I am writing in response to your article titled "Street Life" in the May 7-14, 1998, edition of Metro Pulse. I must take issue with some of the material in the article. There is solid research on the local homeless population, which must not have been available to you.

There are approximately 1,100 homeless individuals in Knox County in a given month. That translates to about 550 per night. Research indicates 45 percent are mentally ill; and 50 percent have addictions. Many are dually diagnosed with mental health and addictive problems.

While I agree that homeless people have life-dominating problems and that, as a whole, they represent the most dysfunctional people of our culture, I must respectfully disagree that "the average citizen has cause to be scared." I have been involved in ministry to homeless people over 15 years and find them to be mostly reticent, attempting to avoid contact with others. They feel a great deal of shame and tend to distance themselves from others. For instance, the research done by Knox Area Rescue Ministries and the Knoxville Police Department found that the vast majority of panhandlers are not homeless.

KARM begins by offering basic services such as food, shelter, and clothing, but then offers programs which give a person the opportunity to overcome their life-dominating problem. Educational opportunities, addiction treatment programs, job training, and life skills programs are a part of the services we offer as well. Also, we offer intensive case management services for most all of our clients. All we do is done from a Christian perspective and encourages our clients to seek a meaningful relationship with God.

While you gave stories of clients who are homeless who are not doing well, let me assure you there are many to whom I can introduce you that are extraordinary examples of courage and hard work. While not denying the problems of the people who are homeless, we must also acknowledge that given the right opportunities, life change and restoration is attainable.

F. Monroe Free
President, Knox Area Rescue Ministries
Knoxville

Ed. Note: The actual sentence from John Clendenon's story reads: "There's a strange dichotomy at work here: To the average citizen, the crowd of unshaven panhandlers dotting the landscape outside the Knoxville Area Rescue Mission on North Broadway isn't a pretty sight. But get beyond that and the picture becomes muted. For every alcoholic and crackhead, there's a homeless person who screwed up and is fighting to return to a so-called normal lifestyle."

What Is Progress?

The article "East Knox Crossroads" [by Joe Tarr, Vol. 8, No. 21] is not just a study of regional change; it asks us to define a personal concept of progress.

At one time, progress was a slow transition where change was nonthreatening: Cow paths became city streets, and a building could be a business, then a home, then a business—and back again. A single plot of land may hold many layers of life.

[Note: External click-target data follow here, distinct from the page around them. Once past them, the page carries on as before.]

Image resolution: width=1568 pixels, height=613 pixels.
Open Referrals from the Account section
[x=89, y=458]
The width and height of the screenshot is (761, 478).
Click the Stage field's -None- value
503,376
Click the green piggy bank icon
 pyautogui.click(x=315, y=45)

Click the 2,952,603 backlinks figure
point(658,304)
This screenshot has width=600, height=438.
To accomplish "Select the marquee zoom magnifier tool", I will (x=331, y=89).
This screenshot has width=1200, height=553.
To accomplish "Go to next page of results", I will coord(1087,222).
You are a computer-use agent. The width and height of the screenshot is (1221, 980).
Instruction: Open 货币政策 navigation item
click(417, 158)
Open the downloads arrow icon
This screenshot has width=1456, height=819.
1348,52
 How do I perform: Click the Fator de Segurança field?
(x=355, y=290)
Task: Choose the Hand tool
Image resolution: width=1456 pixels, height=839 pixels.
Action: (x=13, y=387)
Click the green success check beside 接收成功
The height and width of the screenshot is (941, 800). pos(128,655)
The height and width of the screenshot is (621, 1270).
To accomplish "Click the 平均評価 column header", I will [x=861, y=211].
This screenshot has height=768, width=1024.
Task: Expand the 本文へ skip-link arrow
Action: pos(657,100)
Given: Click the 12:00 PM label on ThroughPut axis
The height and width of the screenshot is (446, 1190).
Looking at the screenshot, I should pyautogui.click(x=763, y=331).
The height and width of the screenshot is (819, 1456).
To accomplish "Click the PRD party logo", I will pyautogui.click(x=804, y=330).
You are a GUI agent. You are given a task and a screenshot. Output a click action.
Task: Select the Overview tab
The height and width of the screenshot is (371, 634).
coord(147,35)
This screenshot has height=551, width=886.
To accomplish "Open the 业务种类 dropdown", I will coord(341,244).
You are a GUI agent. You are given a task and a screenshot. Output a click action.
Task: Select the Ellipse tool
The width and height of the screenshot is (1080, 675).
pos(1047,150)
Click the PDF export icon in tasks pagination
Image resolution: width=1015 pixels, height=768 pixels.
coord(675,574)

I don't think such a view is anti-progress. And I don't think Mr. Honicker is irresponsible when he seeks to find the development potential that best reflects the needs and nature of the land he lives on and find a way to match land to community needs.

Unfortunately, the article does include messages that we should in no way hope to stand against developers. And participants who give the side for financial boom may really have the best interest of their community at heart—reasonable growth, just quicker. Yet from their words, I sense a need to develop—not for financial, social, or community reasons, but for the reason that so many people in East Knox don't want it.